Begin Excerpt provided
RHODC Recap And Fact-Check Episode #7

The imposter Redskinette: D.C. 'Housewives' recap and fact-check (#7, Sept. 23)
By Amy Argetsinger and Roxanne Roberts

Welcome back to "The Real Housewives of D.C." -- this episode brought to you by The Washington Post. No, really. We basically wrote the script for this one. All the stuff about how Michaele isn't really a Redskins cheerleader? Hello! -- the Housewives were only able to go there because the Post broke that news to the world. In fact, though the show doesn't admit it, it's clear to behind-the-scenes experts like ourselves that much of this episode was taped after the White House gate-crashing incident (again: brought to you by the Post), and that when the other 'Wives are talking about all the craziness with the Salahis, they're actually talking about stories they'd just read in the Post. After the gate-crashing. Which, in Bravo time, supposedly hasn't happened yet. Yes, more time travel. You're excused for feeling dizzy.

Photo: Jamie Christian

It opens at Cat Ommanney's home in Chevy Chase, where she and her photojournalist husband Charles are choosing photos for her memoir, "Inbox Full." (Apparently this is a real project. She told the NYT a few weeks ago the book has been back-burnered, but she said on Bravo last week that it's coming out in December.) A (seemingly editing-enhanced) moment of tension as they disagree on some detail. (The producers, who until recently were still patching this show together, seem to be catching up on the news of the Ommanney split and layering some foreshadows into the story.) Their relationship is "not always a rosy and sparkly as it seems," Cat tells the camera (bangs-less, which is to say, post-split). Charles outlines his upcoming business trip - photo shoots with Peter Jackson, Bill Clinton, Nancy Pelosi, Tim Geither. (Well played, Charles.) He won't be back until Sunday. (Minor-chord music hints at marital woes.)

At last, the cheerleading scene! Michaele Salahi shakes her pom-poms at Tareq in the "Thomas Jefferson Suite" at the Willard Hotel. (Should we assume this was comped in exchange for camera time, like the Four Seasons' Oprah suite?) "We still got it! It's alumni, but we're still rolling." She then goes on to tell the camera, "I'm a former Washington Redskins cheerleader for the NFL." (No. This is simply not true. In December, after the White House incident, the Redskins Cheerleader Alumni Association did the research and found that, despite her longstanding claims, she was never on the squad. She just showed up to alumni events -- and heck, even paid alumni dues! This story seemed to take the Salahi saga to a whole new level; it was one of the most-read stories on washingtonpost.com for several days.) We then see her alighting at rehearsal for an alumni performance -- big hugs for everyone -- and the quirky music and awkward steps are producers' cue to us that maybe she doesn't know what she's doing. (Indeed: The other cheerleaders told our colleague Paul Farhi they were freaked out by the whole thing, since no one remembered her and she didn't know the basic steps. Not all but a lot of faces are fuzzed out -- presumably they didn't sign Bravo's waivers. Oh, and there's some pretty serious time travel here, too: This rehearsal was Sept. 18 of last year, though much of the other action we see on this episode is November or December.)
End Excerpt provided
**Tasks for this exercise:**
1) Put every line of the records, from the line containing "Where should I" down to the end of the records, into a Markdown table with the columns Row and Record line, one numbered row per line, skipping blank lines and leaving out the pictures.
2) Write the next portion of the Housewives recap, picking up after its final sentence.
Begin Records provided
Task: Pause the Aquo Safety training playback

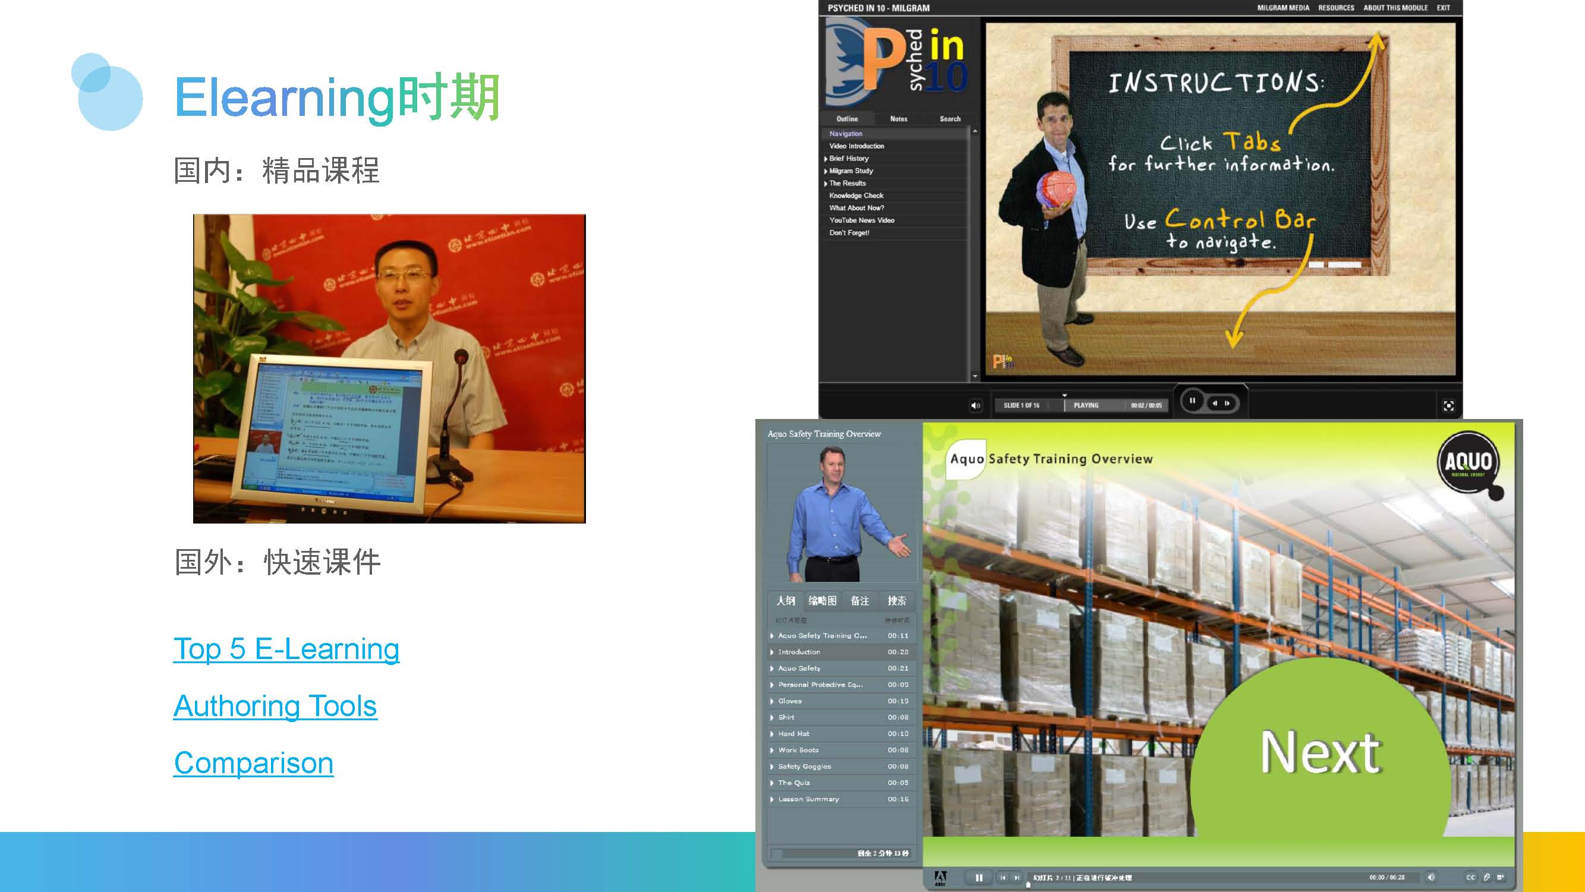Action: coord(979,878)
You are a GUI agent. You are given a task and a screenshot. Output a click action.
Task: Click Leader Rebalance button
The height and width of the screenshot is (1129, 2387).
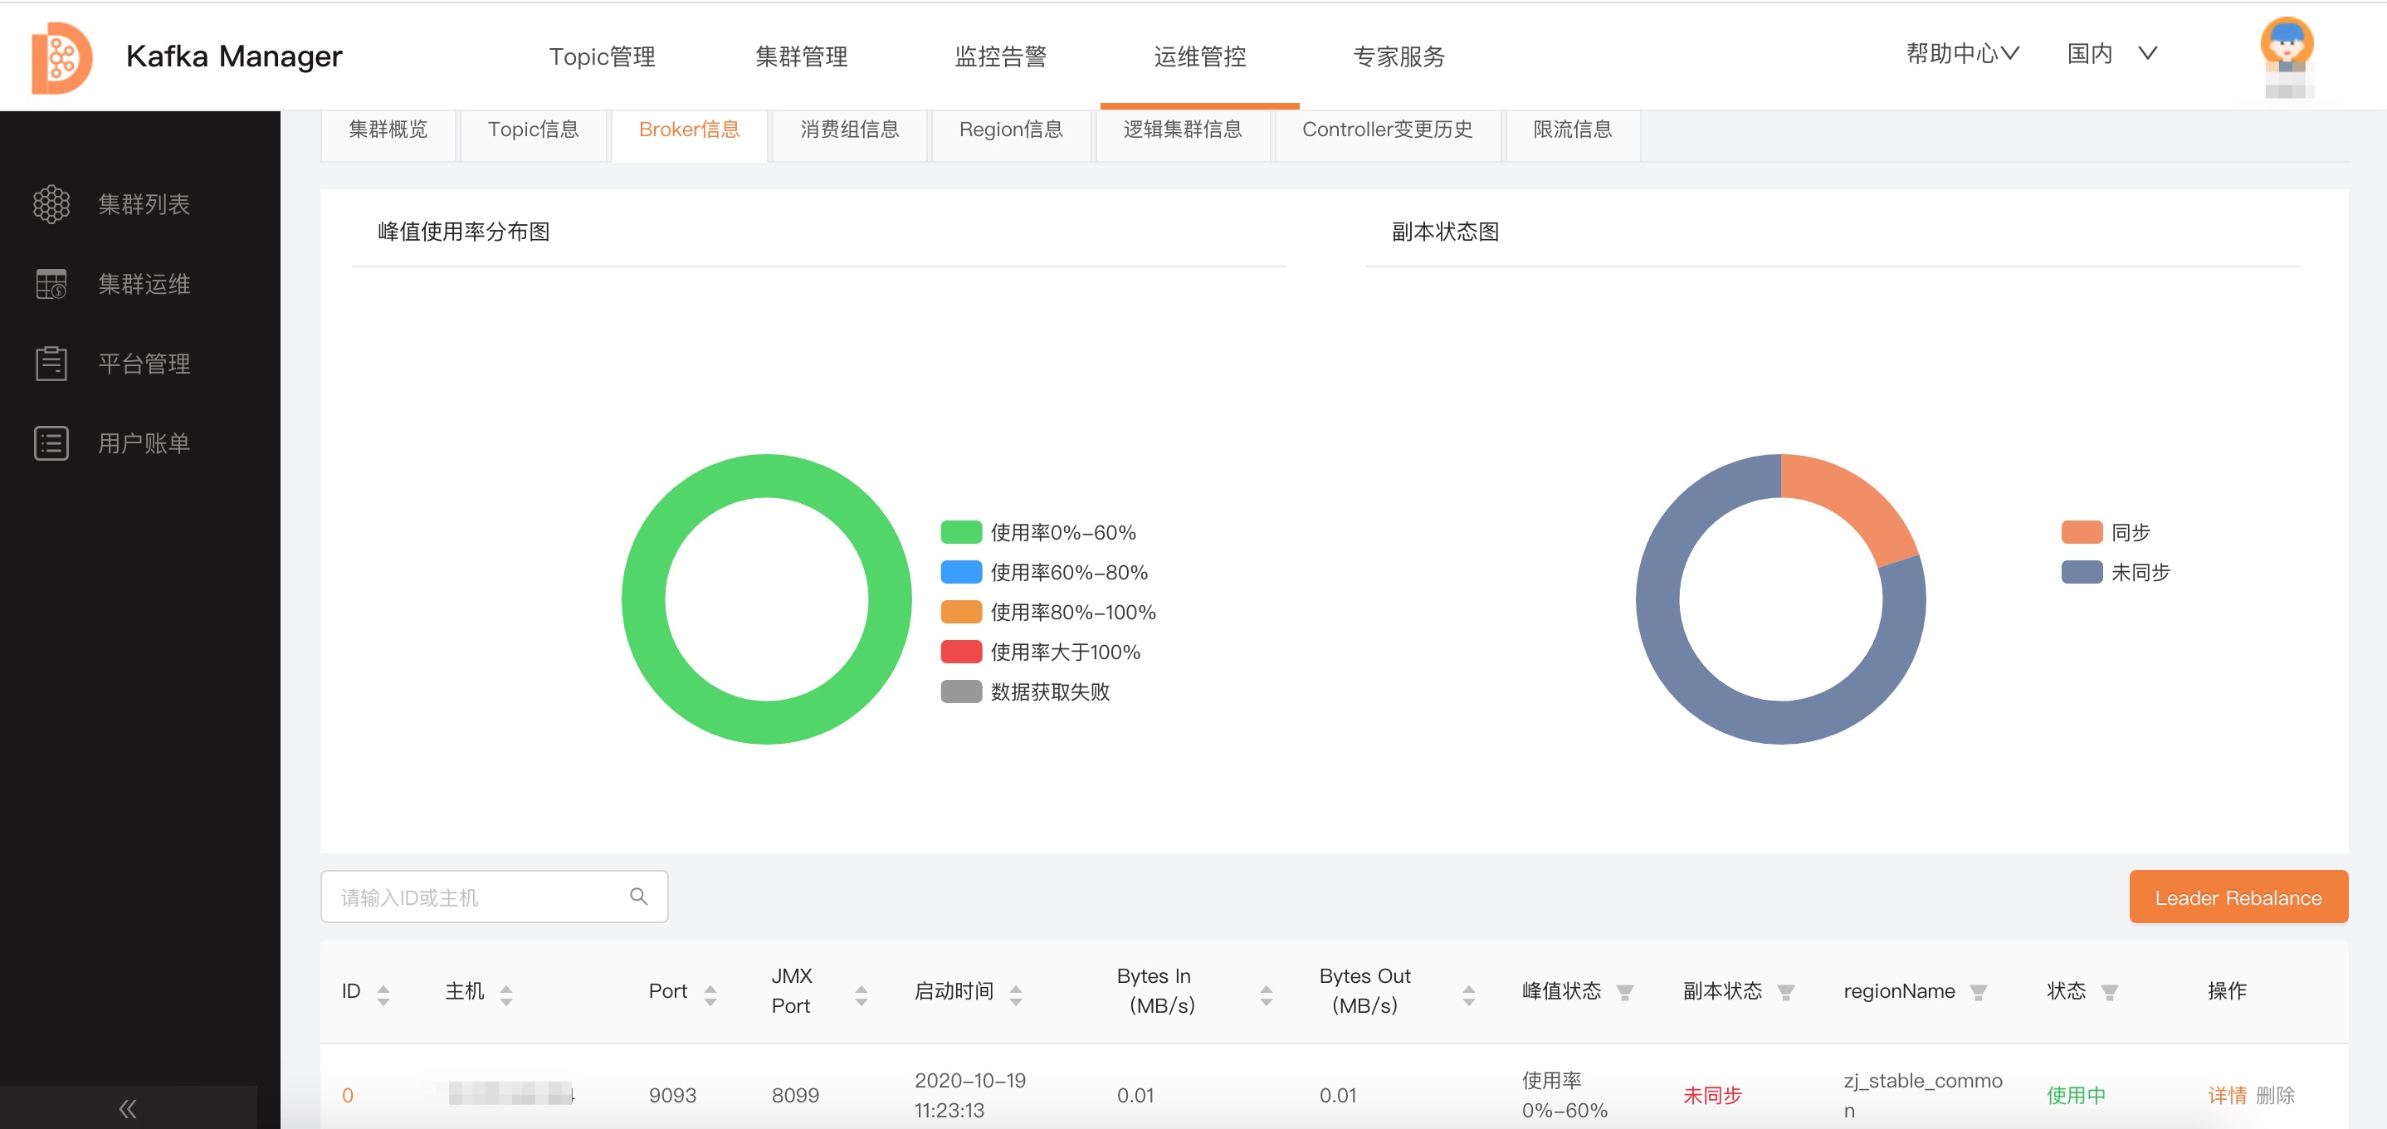pyautogui.click(x=2237, y=896)
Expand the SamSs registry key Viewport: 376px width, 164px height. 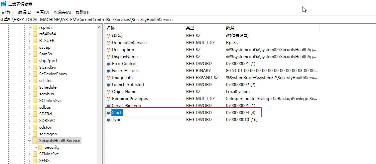pos(29,54)
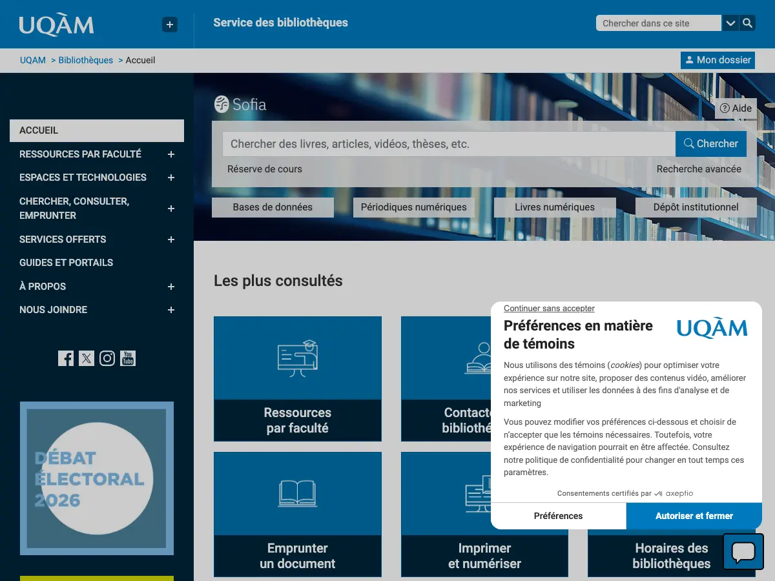Click the UQAM logo in header
Image resolution: width=775 pixels, height=581 pixels.
pyautogui.click(x=56, y=25)
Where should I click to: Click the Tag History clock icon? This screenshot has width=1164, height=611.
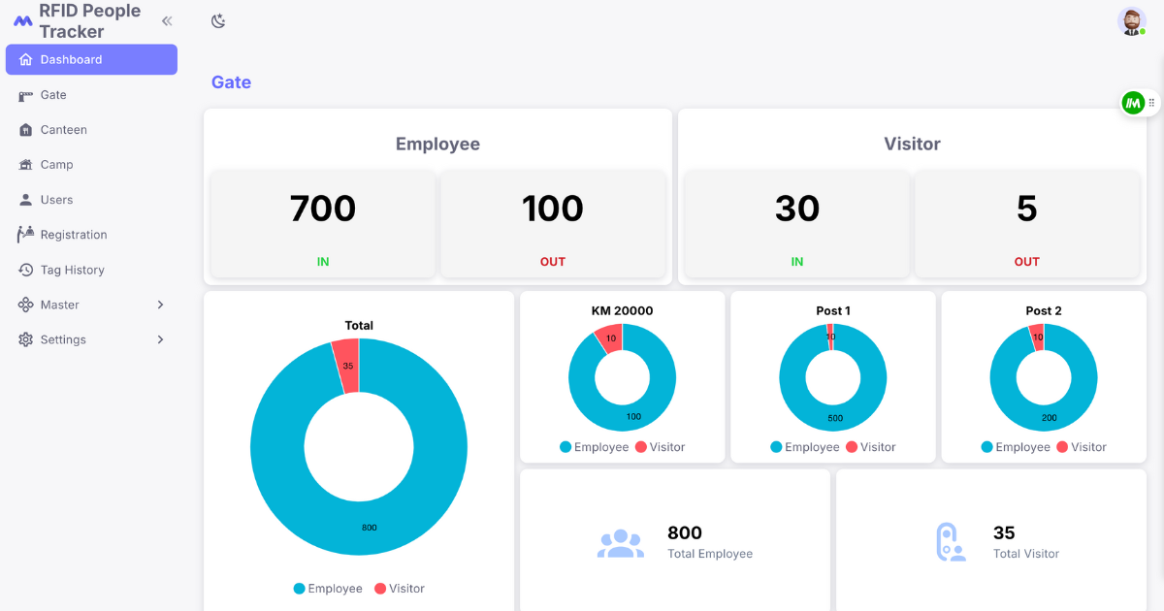(x=26, y=270)
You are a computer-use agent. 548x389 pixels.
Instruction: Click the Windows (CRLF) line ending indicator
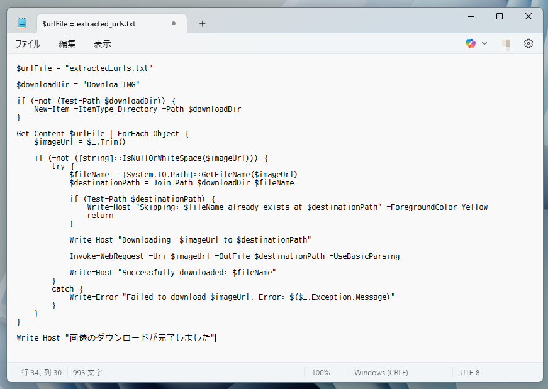(381, 373)
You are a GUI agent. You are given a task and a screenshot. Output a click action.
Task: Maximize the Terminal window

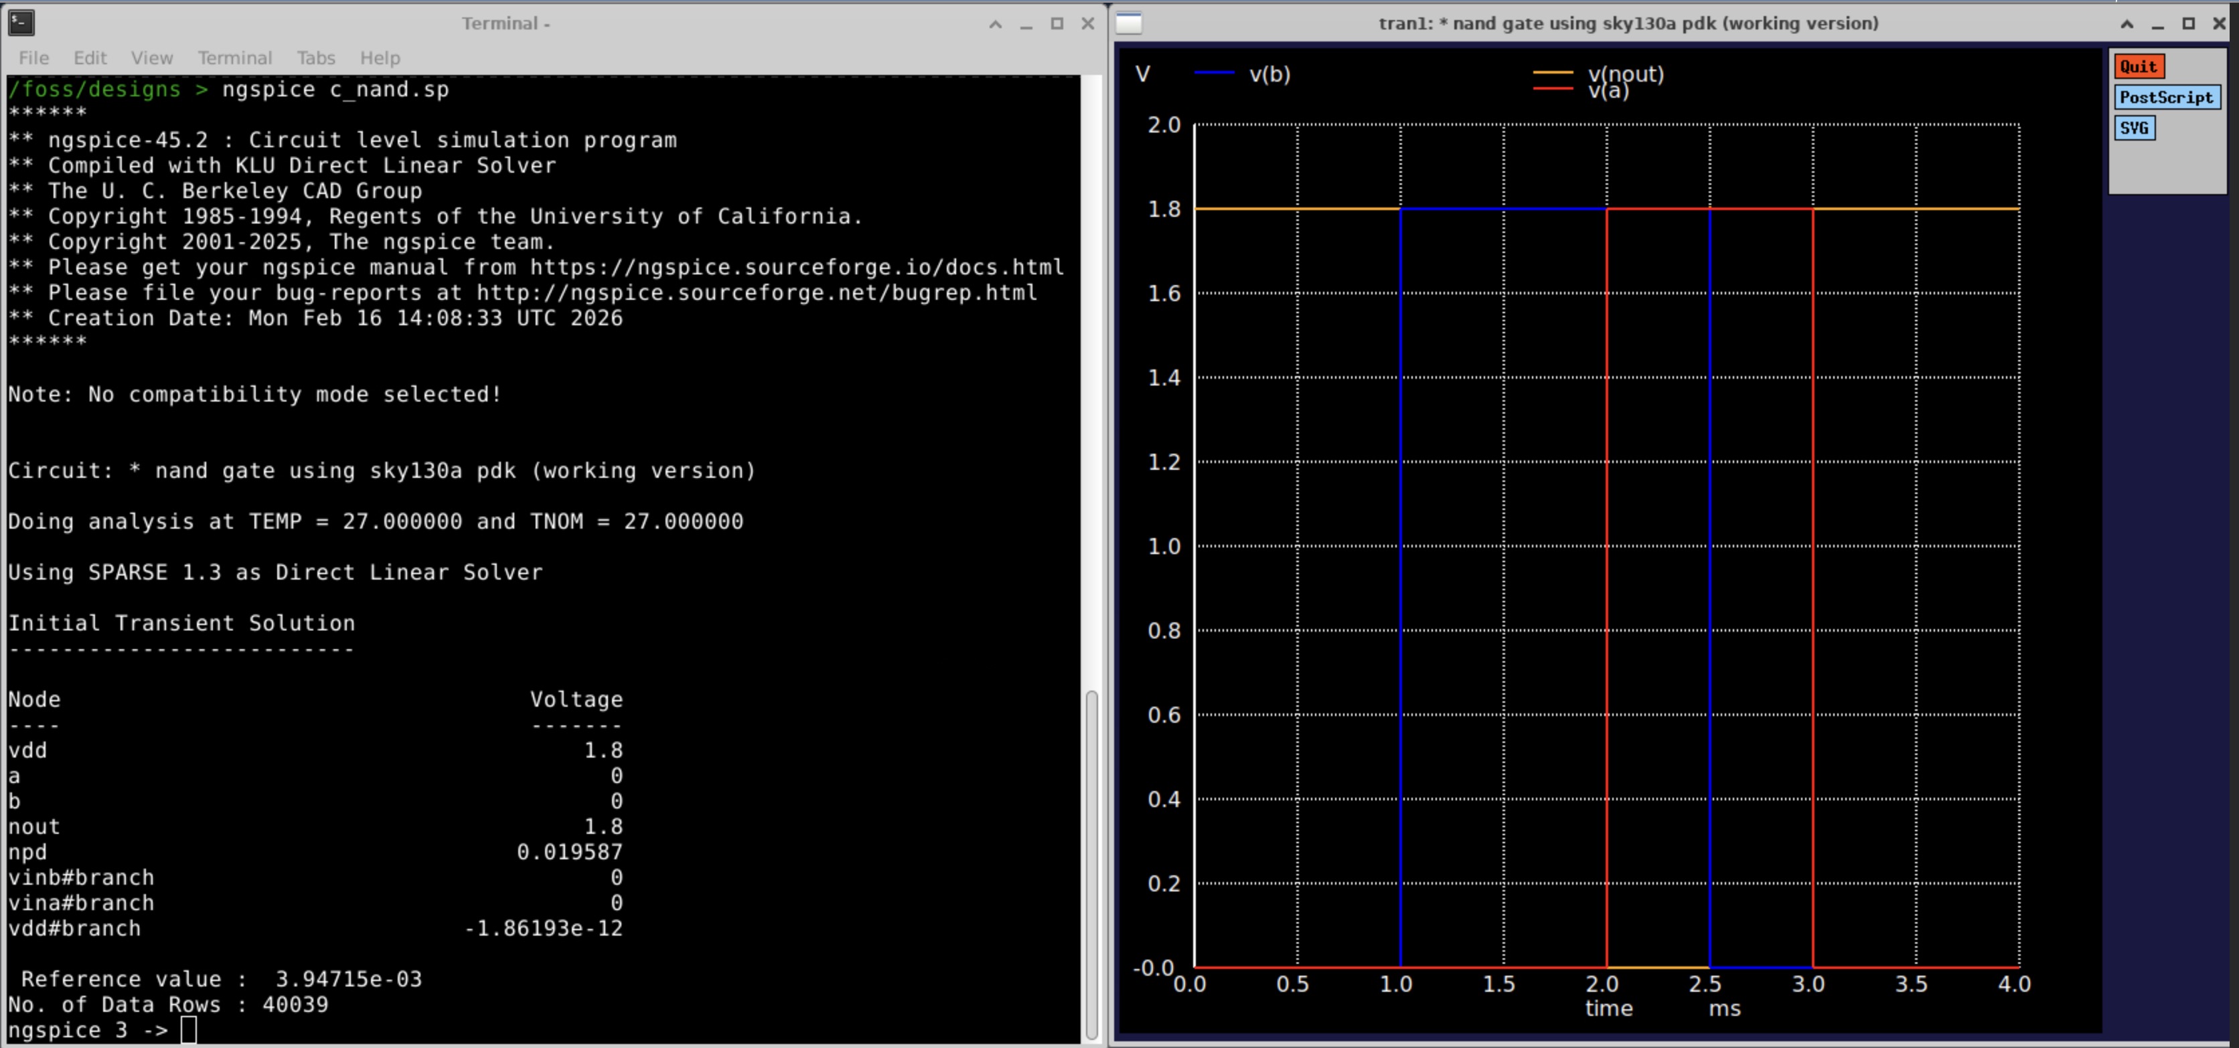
End Records provided
**Results of the tasks:**
1)
| Row | Record line |
|---|---|
| 1 | Where should I click to: Click the Tag History clock icon? This screenshot has width=1164, height=611. |
| 2 | (x=26, y=270) |
| 3 | You are a computer-use agent. 548x389 pixels. |
| 4 | Instruction: Click the Windows (CRLF) line ending indicator |
| 5 | (381, 373) |
| 6 | You are a GUI agent. You are given a task and a screenshot. Output a click action. |
| 7 | Task: Maximize the Terminal window |

2)
Stacie Turner hosts an ice-cream party at her 16th Street Heights home -- kids invited. Usual gang, which is to say, everyone but Michaele, to whom the conversation quickly turns. Says Mary Amons: "Why do you think Michaele would claim to be a Redskins cheerleader?" Stacie tells the camera that "people are talking about Michaele, and the rumors are swirling." Phrases are thrown around like "pathological," and "what is the deal with these lawsuits?" (And just as Mary calls [bleep] on Michaele, I am calling [bleep] on Bravo. This scene was clearly taped after the White House incident and the revelation of various Salahi scandals and peculiarities -- notably, ahem, in our pages. It's very choppy and abruptly edited, probably because producers are having to edit around specific talk of the state dinner incident, which they don't plan to bring up until a later episode.)

But, a change of subject: Mary talks about her kids moving back home, including Lolly who has quit her miserable job. Stacie jokes, "You would not quit your job if it were miserable if you had rent to pay." (She says it lightly, but producers dub in a oh-no-she-diuhn't whoosh.) But then when Cat joins the teasing, Stacie's friend Erika suddenly turns on her: "That's the mean girl coming out! You're always negative every time I see you!"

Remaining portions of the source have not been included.